Just so everyone doesn't have to go digging through the archives...

Here are links to the postings, and some extracts which seemed to
provide context for the current thread.

http://nntp.x.perl.org/group/perl.perl6.internals/12804
http://nntp.x.perl.org/group/perl.perl6.internals/12809
http://nntp.x.perl.org/group/perl.perl6.internals/13007

   We've been kind of sloppy with variables and values so far--not too
   surprising as perl 5 was, and many languages (like C) don't make much
   of a distinction, and the distinction doesn't much matter even where
   it does exist.

   We can't do that any more, unfortunately. That's something of a pity,
   as it makes things easier, which should've been a clue that we don't
   get to do it that way. :)

   A "thing" has three parts, a name (which is optional), a container,
   and the contents of the container.

   The name lives in a symbol table or scratchpad somewhere, and has a
   pointer to the container. That's *all* it has, and is otherwise of no
   particular use.

   The container part is the variable. It holds the value, and is what
   mediates assignment. You must go through the variable when storing the
   value, and you must go through the variable when fetching the
   value. Unfortunately this also means, in the general case, when doing
   any access at all of the value in the variable. Luckily in the normal
   case we can skip this indirection. Variables also have properties.

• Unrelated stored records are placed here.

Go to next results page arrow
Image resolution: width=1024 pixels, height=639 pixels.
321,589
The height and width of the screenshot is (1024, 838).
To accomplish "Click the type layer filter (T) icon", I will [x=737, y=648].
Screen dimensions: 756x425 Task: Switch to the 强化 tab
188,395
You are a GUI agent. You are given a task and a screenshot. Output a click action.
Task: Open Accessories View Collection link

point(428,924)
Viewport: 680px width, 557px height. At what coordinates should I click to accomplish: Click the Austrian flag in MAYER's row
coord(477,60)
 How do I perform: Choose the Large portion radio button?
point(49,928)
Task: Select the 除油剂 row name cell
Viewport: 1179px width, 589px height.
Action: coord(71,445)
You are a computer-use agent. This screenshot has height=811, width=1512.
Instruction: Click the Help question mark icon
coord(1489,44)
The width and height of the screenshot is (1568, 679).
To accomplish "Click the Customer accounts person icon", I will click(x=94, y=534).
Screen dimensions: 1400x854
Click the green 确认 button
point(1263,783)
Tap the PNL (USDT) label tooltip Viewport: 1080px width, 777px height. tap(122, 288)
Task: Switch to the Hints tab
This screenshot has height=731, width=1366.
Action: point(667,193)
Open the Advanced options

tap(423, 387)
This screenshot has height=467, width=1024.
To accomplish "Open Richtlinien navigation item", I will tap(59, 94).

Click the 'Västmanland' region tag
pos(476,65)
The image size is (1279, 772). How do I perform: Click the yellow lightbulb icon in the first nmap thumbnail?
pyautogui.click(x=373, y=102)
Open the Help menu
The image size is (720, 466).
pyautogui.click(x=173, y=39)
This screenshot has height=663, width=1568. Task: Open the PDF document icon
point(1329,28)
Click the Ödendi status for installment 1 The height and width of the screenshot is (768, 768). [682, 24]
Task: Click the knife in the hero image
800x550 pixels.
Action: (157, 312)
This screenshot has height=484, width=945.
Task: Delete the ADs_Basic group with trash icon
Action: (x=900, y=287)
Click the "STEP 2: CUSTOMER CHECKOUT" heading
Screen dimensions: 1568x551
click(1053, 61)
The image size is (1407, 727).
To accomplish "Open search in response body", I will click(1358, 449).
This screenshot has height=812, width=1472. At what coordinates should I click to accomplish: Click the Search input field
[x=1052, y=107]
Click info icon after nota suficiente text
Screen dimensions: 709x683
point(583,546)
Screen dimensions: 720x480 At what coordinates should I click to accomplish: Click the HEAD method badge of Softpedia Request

   The thing in the container is the value. It also has a type, a vtable
   that mediates activities involving the value, and properties. Which
   are separate from the variable properties. (Which, again, are
   separate from attributes)

   What does this mean for us?

   Well, first it means we need to conceptually split "variables" into
   three parts, rather than two as we have been.

   It also means that we need to (or at least really should) split
   vtables up into parts, so we can pull them upwards as
   appropriate. That way we can promote vtable pieces where appropriate,
   when the value and variable are of the same type, to cut out dispatch
   overhead. And in those cases where we can't do that, we can do the
   normal two-level access. (Though hopefully we can avoid it for most
   anything besides objects and aggregates)

http://nntp.x.perl.org/group/perl.perl6.internals/13196
http://nntp.x.perl.org/group/perl.perl6.internals/13207

   >Do you have a more verbose description of variable/value separation?

   Sure. Aggregates are a good one. For example, let's assume you have 
   an array that can only hold real objects. The objects are the values, 
   while the array itself is the variable. You *must* go through the 
   variable's vtable to find a value, while when you manipulate the data 
   you need to use the vtable in the value.

   Tied data's another one. If you tie a scalar, the variable is tied 
   not the value in the variable. But whenever you access the data in 
   the variable the variable needs to be involved in the fetch or store, 
   while the value is what's involved with any actual manipulation.

  [...]
   Well, with the design as it is, we theoretically need to go through 
   the variable's vtable every time we need to act on the value in the 
   variable--we have to do a fetch then dispatch through the fetched 
   value's vtable to act on it.

   What I'd like to be able to do is, for variables that are effectively 
   passive and don't actually have to get involved, to skip that extra 
   level of indirection and promote the value's vtable functions into 
   the variable's vtable.

http://nntp.x.perl.org/group/perl.perl6.internals/13219

   So we would have e.g.:

   - Plain scalar:
   vtable->var.get_integer => return cache.int_val
   ->val.get_integer => return cache.int_val

   - Tied scalar:
   vtable->var.get_integer => call tie magic (updating the value) =>
   ->val.get_integer => return cache.int_val

http://nntp.x.perl.org/group/perl.perl6.internals/13306

   Close. (Or the same if I'm misreading) Like:

   -tied
   vtable->var.get_integer => call tie magic to get value PMC
   ->tie_magic_returned_pmc.get_integer => reurn cache.int_val

http://nntp.x.perl.org/group/perl.perl6.internals/13314

   Your descriptions seems to include another PMC in tie_magic, while mine 
   just passes the value PMC to tie_magic. tie_magic updates the value, 
   then the normal scalar behaviour jumps in.

This question does not seem to be resolved in the archive.

http://nntp.x.perl.org/group/perl.perl6.internals/13337

This posting describes a test program attachment, which unfortunately
didn't make it into either archive.

There was a then a two month hiatus, broken by the current thread.